Defendant Praxair investigated the complaints against Mr. Khan on November 16-18, 2015. (Id. ¶ 55.) Defendant Praxair ultimately suspended Mr. Khan for five days, issued him a written reprimand, and required him to attend workplace harassment training. (Id. ¶ 58.) Defendant Praxair did not receive another complaint about Mr. Khan (id. ¶ 59), and although Plaintiff felt uncomfortable because Mr. Khan remained Plaintiff's supervisor, Plaintiff testified that he did not have any further issues with Mr. Khan (Norton Dep. 183:13-184:9, 236:2-5). Defendant Thatcher, who was not involved in the investigation of Mr. Khan, testified that she was not aware that Plaintiff had made a complaint against Mr. Khan. (Thatcher Dep. 133:25-134:12, 180:10-182:4, 188:24-189:18, Ex. 2, ECF No. 24-3.)
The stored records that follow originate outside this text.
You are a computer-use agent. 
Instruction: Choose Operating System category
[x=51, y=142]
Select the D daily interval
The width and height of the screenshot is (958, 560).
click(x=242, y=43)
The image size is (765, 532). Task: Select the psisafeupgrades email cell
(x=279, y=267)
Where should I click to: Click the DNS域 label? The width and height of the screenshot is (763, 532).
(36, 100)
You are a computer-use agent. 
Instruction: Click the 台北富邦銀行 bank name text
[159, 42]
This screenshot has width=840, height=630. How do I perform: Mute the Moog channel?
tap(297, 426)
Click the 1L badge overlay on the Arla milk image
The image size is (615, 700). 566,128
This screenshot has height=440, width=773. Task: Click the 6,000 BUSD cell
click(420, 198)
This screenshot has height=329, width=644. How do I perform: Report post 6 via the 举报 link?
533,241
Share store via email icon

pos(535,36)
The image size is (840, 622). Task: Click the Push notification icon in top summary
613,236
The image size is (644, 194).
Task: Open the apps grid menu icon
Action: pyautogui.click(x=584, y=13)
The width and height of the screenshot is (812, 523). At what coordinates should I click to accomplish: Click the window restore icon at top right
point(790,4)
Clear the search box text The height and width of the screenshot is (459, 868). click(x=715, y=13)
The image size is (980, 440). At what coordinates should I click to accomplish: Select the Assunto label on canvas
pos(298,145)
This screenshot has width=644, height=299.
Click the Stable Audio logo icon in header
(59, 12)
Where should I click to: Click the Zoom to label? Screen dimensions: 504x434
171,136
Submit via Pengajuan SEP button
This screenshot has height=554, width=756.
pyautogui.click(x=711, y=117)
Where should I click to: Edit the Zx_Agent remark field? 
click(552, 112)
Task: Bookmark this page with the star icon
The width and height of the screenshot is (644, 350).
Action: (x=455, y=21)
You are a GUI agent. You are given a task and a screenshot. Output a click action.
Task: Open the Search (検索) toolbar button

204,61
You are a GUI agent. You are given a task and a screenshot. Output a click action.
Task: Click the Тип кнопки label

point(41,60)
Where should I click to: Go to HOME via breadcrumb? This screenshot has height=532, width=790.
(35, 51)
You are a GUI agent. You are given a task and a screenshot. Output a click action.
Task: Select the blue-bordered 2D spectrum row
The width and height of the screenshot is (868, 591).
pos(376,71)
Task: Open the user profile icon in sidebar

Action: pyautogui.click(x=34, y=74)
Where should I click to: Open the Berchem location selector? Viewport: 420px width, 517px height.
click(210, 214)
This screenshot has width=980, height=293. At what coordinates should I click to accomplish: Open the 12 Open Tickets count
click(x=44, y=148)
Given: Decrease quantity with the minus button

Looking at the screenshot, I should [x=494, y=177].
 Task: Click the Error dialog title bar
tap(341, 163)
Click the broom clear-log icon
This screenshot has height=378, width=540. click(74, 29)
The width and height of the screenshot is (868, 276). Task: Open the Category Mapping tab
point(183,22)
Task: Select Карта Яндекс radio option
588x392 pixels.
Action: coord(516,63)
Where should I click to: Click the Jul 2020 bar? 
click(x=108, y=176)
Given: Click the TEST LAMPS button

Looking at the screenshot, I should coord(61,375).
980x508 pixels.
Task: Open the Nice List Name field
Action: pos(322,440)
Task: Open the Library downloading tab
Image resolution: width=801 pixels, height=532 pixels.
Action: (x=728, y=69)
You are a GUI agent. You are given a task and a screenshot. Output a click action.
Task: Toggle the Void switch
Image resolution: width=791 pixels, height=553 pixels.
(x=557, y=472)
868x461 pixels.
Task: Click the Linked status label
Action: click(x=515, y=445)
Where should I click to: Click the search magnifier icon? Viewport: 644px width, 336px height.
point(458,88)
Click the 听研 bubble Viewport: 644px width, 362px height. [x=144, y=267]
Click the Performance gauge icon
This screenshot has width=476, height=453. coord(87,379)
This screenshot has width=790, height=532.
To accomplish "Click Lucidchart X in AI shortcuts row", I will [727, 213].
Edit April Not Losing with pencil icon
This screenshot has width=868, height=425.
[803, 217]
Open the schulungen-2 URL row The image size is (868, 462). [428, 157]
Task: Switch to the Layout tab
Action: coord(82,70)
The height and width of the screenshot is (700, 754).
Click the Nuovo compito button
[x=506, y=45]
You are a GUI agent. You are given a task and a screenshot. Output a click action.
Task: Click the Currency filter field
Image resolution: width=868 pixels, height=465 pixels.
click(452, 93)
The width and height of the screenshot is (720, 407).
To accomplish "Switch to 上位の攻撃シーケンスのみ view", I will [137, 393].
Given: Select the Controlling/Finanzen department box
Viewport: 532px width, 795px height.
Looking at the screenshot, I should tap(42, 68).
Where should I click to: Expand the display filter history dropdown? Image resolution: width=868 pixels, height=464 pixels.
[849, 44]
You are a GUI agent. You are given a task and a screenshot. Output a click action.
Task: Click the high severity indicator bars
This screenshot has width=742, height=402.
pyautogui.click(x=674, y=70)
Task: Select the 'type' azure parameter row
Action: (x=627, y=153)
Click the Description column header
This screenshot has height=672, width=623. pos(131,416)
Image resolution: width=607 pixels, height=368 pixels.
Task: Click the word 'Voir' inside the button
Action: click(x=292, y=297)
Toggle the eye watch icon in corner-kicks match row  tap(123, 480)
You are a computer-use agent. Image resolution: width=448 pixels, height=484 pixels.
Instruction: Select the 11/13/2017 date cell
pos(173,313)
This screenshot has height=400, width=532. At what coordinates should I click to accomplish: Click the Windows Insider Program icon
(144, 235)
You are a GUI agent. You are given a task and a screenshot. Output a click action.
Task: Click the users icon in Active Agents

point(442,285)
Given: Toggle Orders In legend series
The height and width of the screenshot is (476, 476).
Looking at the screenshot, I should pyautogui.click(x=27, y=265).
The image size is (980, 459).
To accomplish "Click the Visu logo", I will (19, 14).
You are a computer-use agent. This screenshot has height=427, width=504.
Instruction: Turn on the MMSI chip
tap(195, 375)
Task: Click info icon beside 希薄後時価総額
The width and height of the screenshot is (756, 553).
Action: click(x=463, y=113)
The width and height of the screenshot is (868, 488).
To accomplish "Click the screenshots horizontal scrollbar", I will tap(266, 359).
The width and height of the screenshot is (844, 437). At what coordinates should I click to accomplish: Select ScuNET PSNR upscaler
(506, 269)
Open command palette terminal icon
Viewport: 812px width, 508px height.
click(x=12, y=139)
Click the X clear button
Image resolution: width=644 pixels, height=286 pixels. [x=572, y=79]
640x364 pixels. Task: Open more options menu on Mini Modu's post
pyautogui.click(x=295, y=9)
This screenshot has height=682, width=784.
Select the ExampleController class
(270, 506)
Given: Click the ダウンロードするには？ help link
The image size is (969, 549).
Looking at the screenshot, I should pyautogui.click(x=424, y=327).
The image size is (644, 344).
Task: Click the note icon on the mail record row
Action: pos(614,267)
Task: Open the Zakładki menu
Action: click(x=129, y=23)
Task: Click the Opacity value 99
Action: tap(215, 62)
III. Events Surrounding Plaintiff's Termination

On December 19, 2015, Plaintiff was "on call" as the weekend distribution supervisor, responsible for dispatching drivers for emergency deliveries over the weekend. (Defs.' SUMF ¶ 72.) After being notified of the need for an emergency delivery, Plaintiff contacted numerous drivers to determine whether anyone was available to make the delivery. (Id. ¶ 76.) Plaintiff ultimately sent Juan Rivera to make the delivery.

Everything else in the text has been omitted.